Big questions are being asked at the moment about how competency should be defined within the oil and gas industry.
As managing director I have been encouraged by the strong desire expressed by many to work with us in support of the broader oil and gas skills agenda.
While there is a lot of good work being done there are also various core issues to address and potentially difficult conversations required if the sector is to tackle its challenges once and for all.
I have spoken with many senior industry leaders over the last few weeks and they tell me that key challenges include the continuing need to raise the profile of oil and gas with the aim of attracting more young people to the sector – there is a particular need to appeal to more females – and address the shortage of mid-term expertise in general management, project management, engineering and technical skills.
However, I also hear that many people who are keen to work in the sector are turned away because they don’t match the criteria set by many companies in terms of their competency and experience.
As for applicants, we are almost over-subscribed across the board; but paradoxically, instead of engaging with this widening talent pool, many key vacancies remain unfilled, inter-company competition for the same skilled people is endemic and cost inflation is a reality.
OPITO research shows more than 80% of companies expect to grow with 10,000 new people needed within the next four to five years in order for the industry to capitalise on its growth opportunities. Much activity is ongoing to attract people into oil and gas in the long-term. But it will take a decade for the fresh blood coming into the industry to reach the level of experience which employers demand.
So where are the people we need now going to come from?
An implication of the increasingly tight labour market is the realisation that if it cannot provide large numbers of new recruits with the exact experience we require, then we must look to increase the competency and productivity of the existing and new workforce.
We are asking organisations to look beyond the criteria they have always used and define the core elements of what makes a competent engineer or technician. This is not about lowering standards – it is about identifying the fundamental skills that are important to a role; industry specifics can be learned.
Much more should be done on a grand scale to address the immediate to mid-term shortages and to develop new entrant skills. This includes taking a collective approach to mentoring, giving young graduate staff on-the-job experience and co-ordinating intensive technical training delivered by industry and college experts to up-skill staff quickly.
We should look to using onshore host sites and working with other sectors to train more apprentices in core engineering and craft disciplines and we must pull people through craft conversion schemes from college into jobs. Developing technical and academic expertise through new, funded higher level apprenticeships and improving safety and on-the-job competency via more collective adoption of sector-wide approved standards are also vital.
The challenge does not end with improving training provision; we must be able to adequately measure the competency of the workforce. Organisations previously used the National Vocational Qualification framework but initially found the system did not fully meet needs.
Many firms now run internal competence management systems and do so well. Where we must be careful is in ensuring the focus of these remains on constantly-improving competency rather than merely signalling compliance.

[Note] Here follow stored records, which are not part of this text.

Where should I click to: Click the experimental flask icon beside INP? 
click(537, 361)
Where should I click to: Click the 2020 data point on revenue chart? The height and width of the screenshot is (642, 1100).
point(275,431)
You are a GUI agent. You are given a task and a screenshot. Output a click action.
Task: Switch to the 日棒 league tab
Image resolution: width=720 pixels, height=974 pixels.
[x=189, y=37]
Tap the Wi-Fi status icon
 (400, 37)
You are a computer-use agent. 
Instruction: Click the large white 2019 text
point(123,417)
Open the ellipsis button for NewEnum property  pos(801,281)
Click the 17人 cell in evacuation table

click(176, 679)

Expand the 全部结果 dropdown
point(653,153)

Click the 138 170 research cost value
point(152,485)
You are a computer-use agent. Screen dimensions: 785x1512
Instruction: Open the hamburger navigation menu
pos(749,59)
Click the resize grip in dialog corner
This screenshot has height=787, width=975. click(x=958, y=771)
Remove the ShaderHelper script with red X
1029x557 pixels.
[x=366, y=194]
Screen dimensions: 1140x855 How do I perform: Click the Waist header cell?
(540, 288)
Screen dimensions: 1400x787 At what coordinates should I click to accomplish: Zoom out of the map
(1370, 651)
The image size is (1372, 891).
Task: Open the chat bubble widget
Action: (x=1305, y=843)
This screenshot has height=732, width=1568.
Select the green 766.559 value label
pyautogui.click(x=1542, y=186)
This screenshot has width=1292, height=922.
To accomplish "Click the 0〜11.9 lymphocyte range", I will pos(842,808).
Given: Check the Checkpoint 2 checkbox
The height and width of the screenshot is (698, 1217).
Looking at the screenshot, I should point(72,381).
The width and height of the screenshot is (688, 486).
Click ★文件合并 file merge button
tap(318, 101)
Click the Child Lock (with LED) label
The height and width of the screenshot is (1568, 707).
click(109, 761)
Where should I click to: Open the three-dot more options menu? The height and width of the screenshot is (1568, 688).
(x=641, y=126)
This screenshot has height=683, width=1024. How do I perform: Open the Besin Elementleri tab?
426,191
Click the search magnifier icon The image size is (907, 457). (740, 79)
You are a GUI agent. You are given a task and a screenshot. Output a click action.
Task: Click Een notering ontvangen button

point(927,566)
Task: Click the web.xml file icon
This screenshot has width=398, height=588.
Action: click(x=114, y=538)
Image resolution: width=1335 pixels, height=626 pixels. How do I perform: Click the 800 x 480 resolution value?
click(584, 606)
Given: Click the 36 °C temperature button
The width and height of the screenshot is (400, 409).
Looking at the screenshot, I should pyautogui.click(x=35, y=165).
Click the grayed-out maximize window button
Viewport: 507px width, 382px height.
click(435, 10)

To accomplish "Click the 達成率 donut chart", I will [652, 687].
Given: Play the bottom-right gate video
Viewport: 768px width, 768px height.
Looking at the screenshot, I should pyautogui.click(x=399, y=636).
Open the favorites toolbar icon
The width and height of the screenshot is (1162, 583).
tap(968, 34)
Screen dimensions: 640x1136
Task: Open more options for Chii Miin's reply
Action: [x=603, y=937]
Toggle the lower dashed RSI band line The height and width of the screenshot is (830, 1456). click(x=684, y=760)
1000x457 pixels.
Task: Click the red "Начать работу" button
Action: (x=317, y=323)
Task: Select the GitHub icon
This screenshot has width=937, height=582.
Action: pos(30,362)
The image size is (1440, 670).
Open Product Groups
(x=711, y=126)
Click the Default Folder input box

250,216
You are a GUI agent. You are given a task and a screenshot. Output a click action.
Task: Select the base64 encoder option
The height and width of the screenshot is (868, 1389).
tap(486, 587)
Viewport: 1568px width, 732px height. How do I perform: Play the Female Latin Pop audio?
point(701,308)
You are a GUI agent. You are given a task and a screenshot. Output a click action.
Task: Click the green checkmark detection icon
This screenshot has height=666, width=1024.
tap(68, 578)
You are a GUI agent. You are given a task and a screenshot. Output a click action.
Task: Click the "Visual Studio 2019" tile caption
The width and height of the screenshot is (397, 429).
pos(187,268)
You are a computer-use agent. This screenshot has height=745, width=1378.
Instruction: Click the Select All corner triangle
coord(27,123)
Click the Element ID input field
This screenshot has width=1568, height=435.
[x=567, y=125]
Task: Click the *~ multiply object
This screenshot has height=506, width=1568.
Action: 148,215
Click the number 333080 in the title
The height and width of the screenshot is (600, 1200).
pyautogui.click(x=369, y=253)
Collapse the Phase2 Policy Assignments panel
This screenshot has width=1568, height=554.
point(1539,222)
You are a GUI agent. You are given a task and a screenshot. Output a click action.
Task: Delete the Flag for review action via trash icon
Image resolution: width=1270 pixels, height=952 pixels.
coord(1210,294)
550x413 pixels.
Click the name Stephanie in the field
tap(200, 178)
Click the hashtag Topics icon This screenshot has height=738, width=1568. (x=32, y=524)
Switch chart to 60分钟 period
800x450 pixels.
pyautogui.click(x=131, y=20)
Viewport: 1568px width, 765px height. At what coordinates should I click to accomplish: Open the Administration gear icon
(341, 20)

The “tick box” culture is something which OPITO is looking at in some detail. The UK offshore industry was built on the pioneering, innovative spirit which spurred it on in the early days. But with a potential over-focus on compliance and the need to be seen to be doing the right thing, could there be a danger that we are preventing our workforce from thinking for themselves and shackling the very enterprising instinct which brought us to where we are today?
I believe safety should never be compromised and that the increase in safety measures actually serves to demonstrate even further the need for the sector to find the right people to continue pushing it forward.
While the industry recognises the need to address the skills issue, one challenge for us is in driving a fundamental change from it being something we do in good times to being something we always do.
Competency should flow through a business, not just be confined to a department that exists to demonstrate compliance and keep regulatory bodies at bay.